While Brett wants a profit from his cattle, they are not pampered. Animals are raised on fescue and the cowherd is only supplemented in the winter months if his clover and lespedeza hay, which Brett puts up himself, does not have a protein level of about 12 percent.
“I think a quality cow can do her job on 12 percent protein,” Brett said. “If you get much less than that, she almost needs some kind of supplement.”
After buying hay during some drought years, Brett noticed his cows were not holding condition and sent a sample off for analysis. The test showed only 4 percent protein.
“We were already behind the ball at that time,” he said. “We had spent a lot of money on hay and supplement, so we figured if we could get our own hay with 12, 13 percent protein, we would be better off.”
Calves are not offered creep feed because Brett believes a cow’s performance is based on how well her calf grows without additional feed. He added that fields and pastures are fertilized with chicken litter, and a rotational grazing system has been implemented.
So many breeders, Brett said, chase EPDs numbers and higher carcass scores, which has allowed the maternal side of the industry to slip away.
“The cows I like need to be easy fleshing. I don’t feel like a lot of the genetics out there today have that trait and work well on grass. I think every breed struggles with that. I don’t cull a cow based on EPDs,” he said.
While EPDs do serve a purpose, Brett said actual production often takes a backseat.
“My fourth-grader can make a cow and bull work on paper, but it doesn’t always actually work,” he said. “I have sent more than 500 AI-sired females to town; that’s a lot of cows. Those are ones we tried to make cows out of that just wouldn’t work around here; that’s a pretty expensive lesson.
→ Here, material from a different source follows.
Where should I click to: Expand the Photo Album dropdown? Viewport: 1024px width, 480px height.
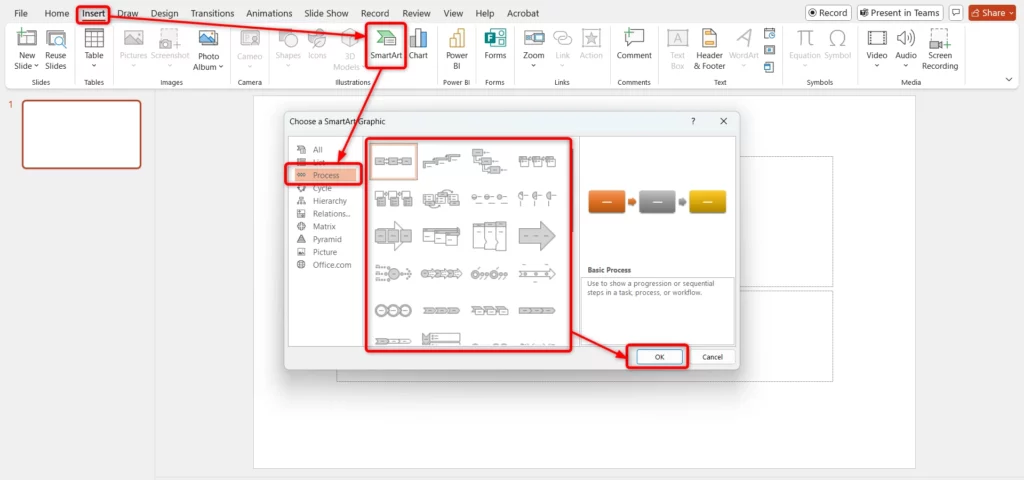point(208,67)

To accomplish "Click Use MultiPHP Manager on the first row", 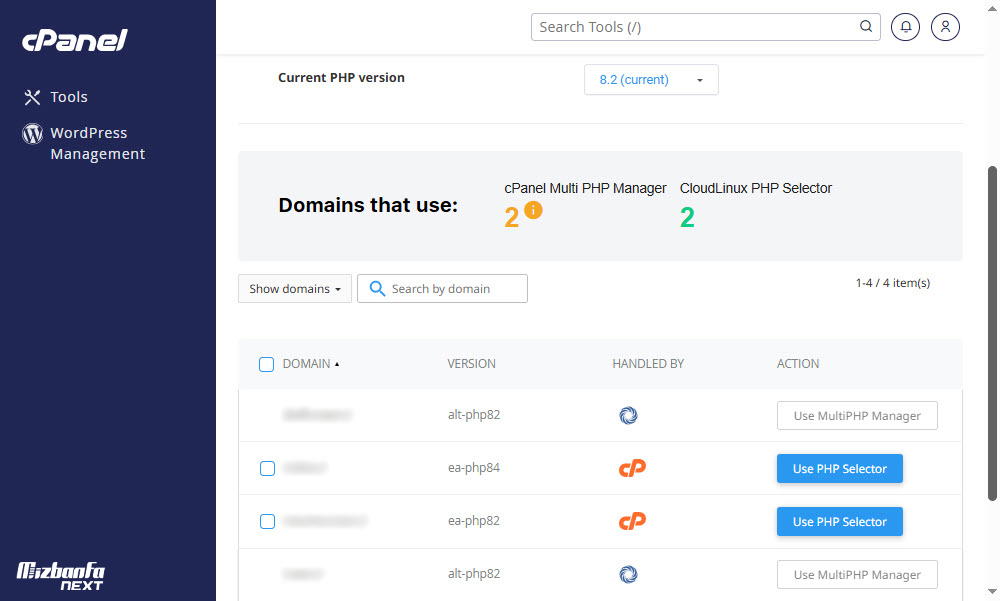I will click(x=857, y=415).
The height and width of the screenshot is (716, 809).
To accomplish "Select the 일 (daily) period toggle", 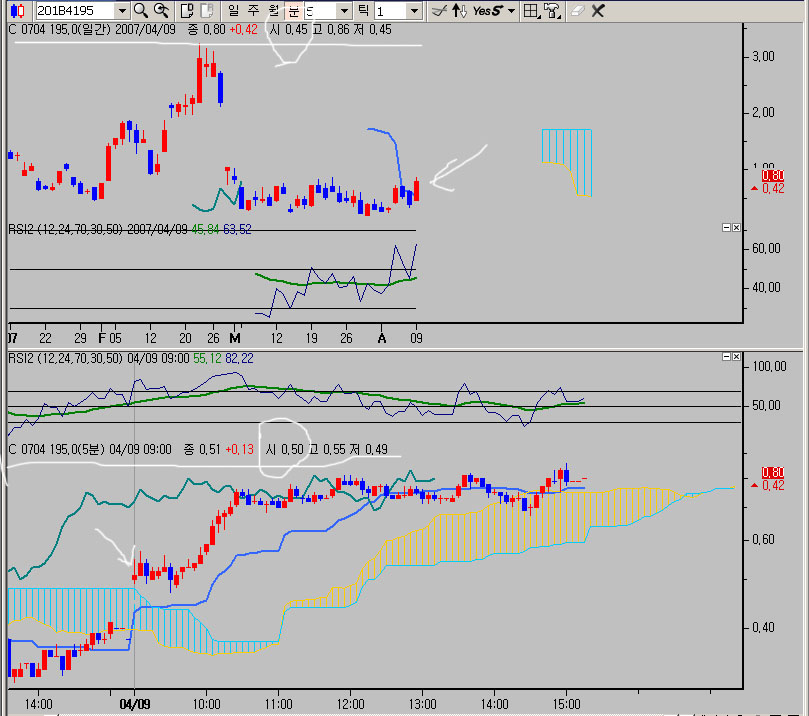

A lot of people just don’t get what I’m putting out there because to me the cow family means everything.”
While Brett will not cull based on EPDs, he will cull based on pelvic measurements.
“I’m really picky on that,” Brett said. “We usually check heifers as yearlings or before and if she’s below 150, I’ll cull. Most vets say to cull at 140 or below, but we just kind of raise our level up. That’s something a lot of commercial guys struggle with.”
B/F Cattle Company teams up with Cleland Cattle Company from Arma, Kan., during their bull sales, with the majority (about 100 per sale) coming from the Fosters. Brett said he feels he should have been offering just as many bulls more than a decade ago.
“We had to cull so many just from the AI problems,” Brett said. “I won’t sell a yearling bull because we do grow them slower. We sell them at about 18, 20 months of age and I feel like they can go out and cover more cows. I recommend those guys who get a 20-month-old bull to turn them out on 30 head.”
Brett hopes B/F Cattle Company may one day be selling semen to other producers, but no semen will be offered until the bulls are proven to produce a productive female.
“I don’t want to sell semen from a bull until I know his daughters are going to do well,” he said. “Most guys will take a yearling bull, collect him and start peddling semen; I’m not that guy. Back when I was doing AI, it didn’t really help me; I was naive in my thinking and thought it would, so I feel the need to know the genetics on both top and bottom for several generations.”